BusinessNZ on Wednesdaywrote to Workplace Relations Minister Michael Wood and reiterated its call for further work on a "smarter and fairer" solution to labour market reform.
It is the second disgruntled letter BusinessNZ has sent to the minister in recent months. Despite that, Fair Pay Agreement legislation is slated for introduction in the House within the next few weeks, the Ministry of Business, Innovation and Employment (MBIE) has confirmed.
In the latest letter to the minister, Kirk Hope, CEO of BusinessNZ, outlined "deep concerns" with the "out-of-touch and out-of-date scheme" and the damaging effect it will have on both the country's employers and employees.
It follows a December letter, in which Hope informed Wood that his group would withdraw from the Government's "tripartite" approach (business, labour and government) to establishing Fair Pay Agreements (FPA).
The Government's original plan, outlined last year, assumed a key role for BusinessNZ, as the default negotiator for employers in sectors without a dedicated industry body. The role would have come with annual public funding of $250,000.
Wood said he has met with BusinessNZ since receiving its letter last December, and that "agencies continue to engage with key stakeholders, including BusinessNZ".
FPAs were a Labour Party manifesto commitment in 2017 and 2020, and Wood noted they have been campaigned on.
He said that BusinessNZ has "consistently made clear that they oppose Fair Pay Agreements from early in the process … [and] the specific part of the system that BusinessNZ has said they will not engage with is a fairly small aspect of the framework and will not have a major impact".
Wood reiterated that in the "vast majority of cases" he expects that employer groups in each sector will bargain themselves.
Under the proposed Fair Pay model, unions and employers would bargain to set minimum pay, terms and conditions for workers across any sector or occupation.
Unionisation in the sector would not be a necessary precursor and the mandatory negotiation of such agreements would be triggered by the approval of 10 per cent of workers in a given occupation or sector, or 1000 workers, whichever threshold was reached first.
The New Zealand Council of Trade Unions (CTU) is strongly in favour of the plan which it says will lift wages, especially for workers on very low pay; under the plan, the union would be paid to act as a negotiator for employees.
In an interview, Hope said he's fielded a wave of concern from employers who already face mounting pressure from "runaway inflation, labour shortages … supply chain issues and the Omicron response".
He's asking the Government to pause and rethink its approach to industrial relations, and to choose a path of reform already favoured by its own officials.
Officials at MBIE have indicated that FPAs are not the department's preferred solution to improving worker pay and conditions.
In a regulatory impact statement on FPAs the department noted its preferred approach to improving employment standards is to "empower a government body" to introduce a limited set of sector-based minimum standards, where it establishes there is a labour market problem.
It also favoured strengthening existing collective bargaining mechanisms to improve employee bargaining power.
In contrast, MBIE said the plan for FPAs is "not well targeted.
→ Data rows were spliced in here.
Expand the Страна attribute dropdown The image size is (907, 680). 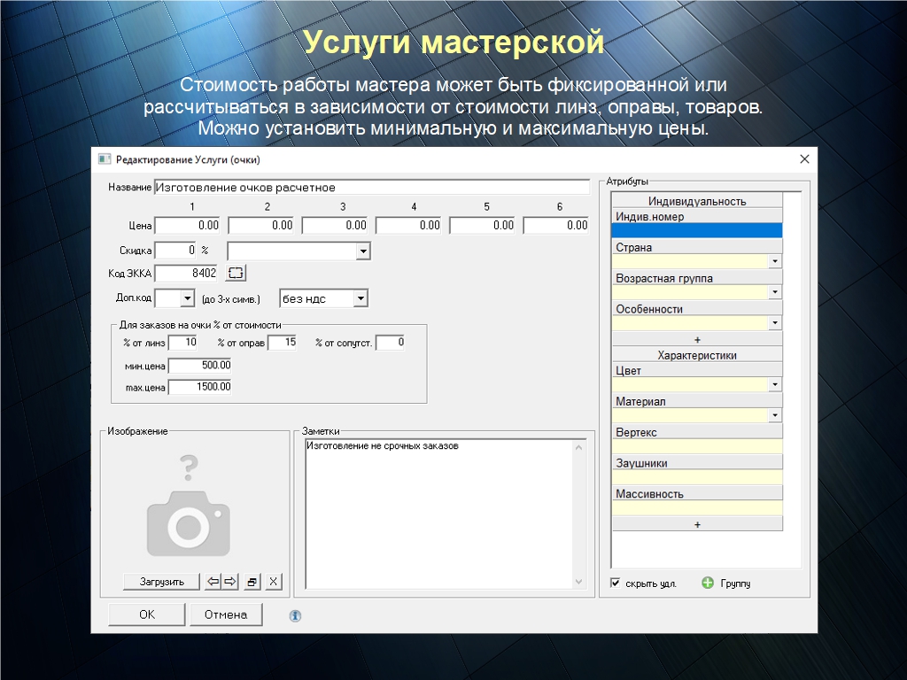tap(775, 262)
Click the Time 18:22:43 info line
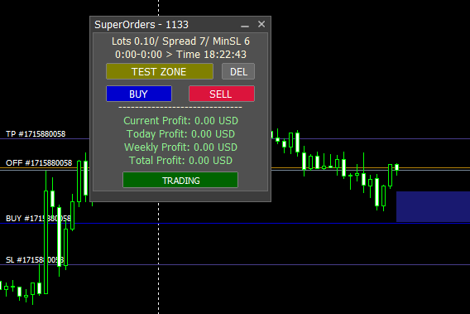The width and height of the screenshot is (470, 314). click(x=180, y=55)
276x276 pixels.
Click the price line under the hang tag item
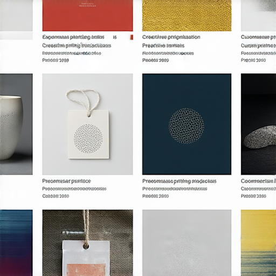click(x=56, y=196)
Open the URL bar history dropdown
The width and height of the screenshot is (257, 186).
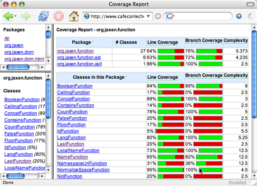[149, 16]
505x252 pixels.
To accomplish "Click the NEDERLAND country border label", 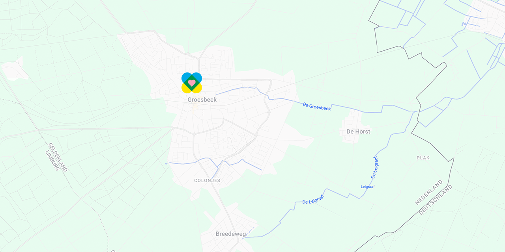I will click(x=429, y=193).
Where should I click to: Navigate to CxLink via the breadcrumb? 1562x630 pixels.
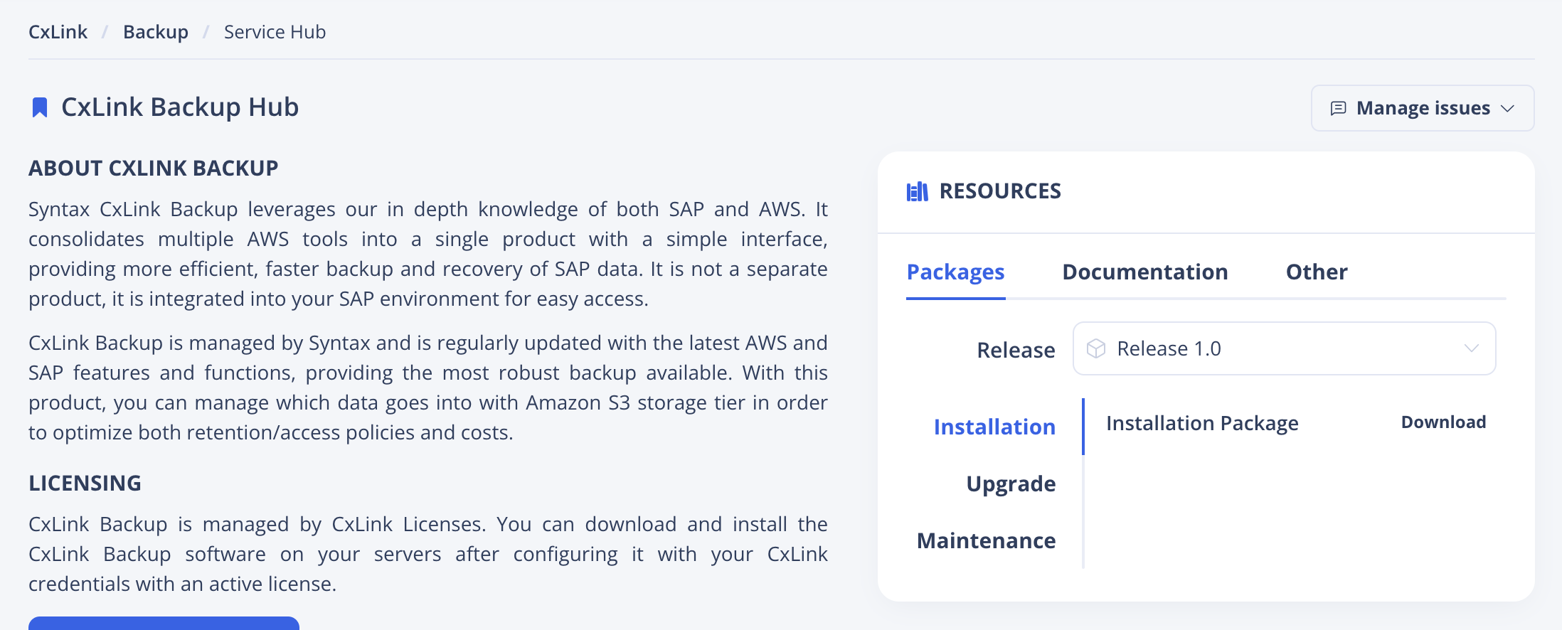coord(58,31)
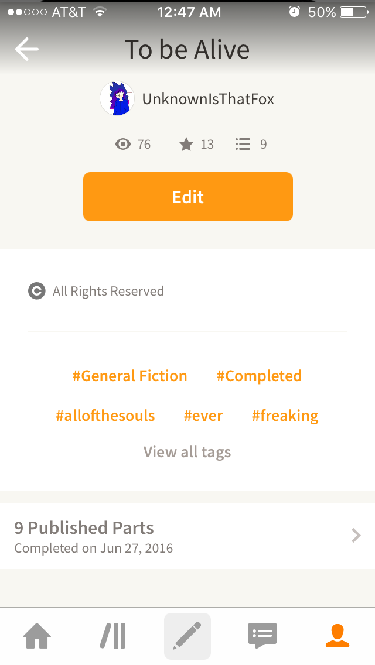The image size is (375, 665).
Task: Tap the pencil Write icon
Action: (x=188, y=636)
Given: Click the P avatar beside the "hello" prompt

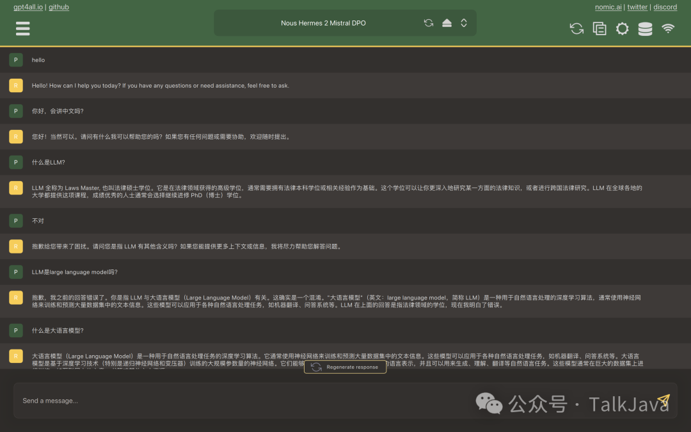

This means the proposed system may create significant labour market inflexibility and costs when it is used in sectors without a demonstrable labour market issue."
Wood has frequently highlighted the plight of low-paid workers, like "bus drivers, supermarket workers, and cleaners" who have helped New Zealand through the Covid-19 pandemic. But MBIE's advice is to target such sectors and occupations specifically rather than apply a scattershot remedy.
Hope also noted that the current course is all the more baffling in light of both Covid-related disruptions to the workforce and chronic labour shortages that highlight the importance of labour market flexibility.
Erling Rasmussen, a professor of work and employment at AUT, said the plan for FPAs will help form a suite of new labour market policies and approaches ushered in by the Labour Party since 2017 (including large annual increases to the minimum wage). Taken as a whole, he said, the programme of change is the most radical since the Employment Contracts Act of 1991.
Paul Goldsmith, National's workplace relations spokesperson, said "the foundation for New Zealand's moderate economic success is labour market flexibility" and FPAs would take employment relations "in the wrong direction". Given the opportunity to form a government, Goldsmith said, National would repeal FPA legislation.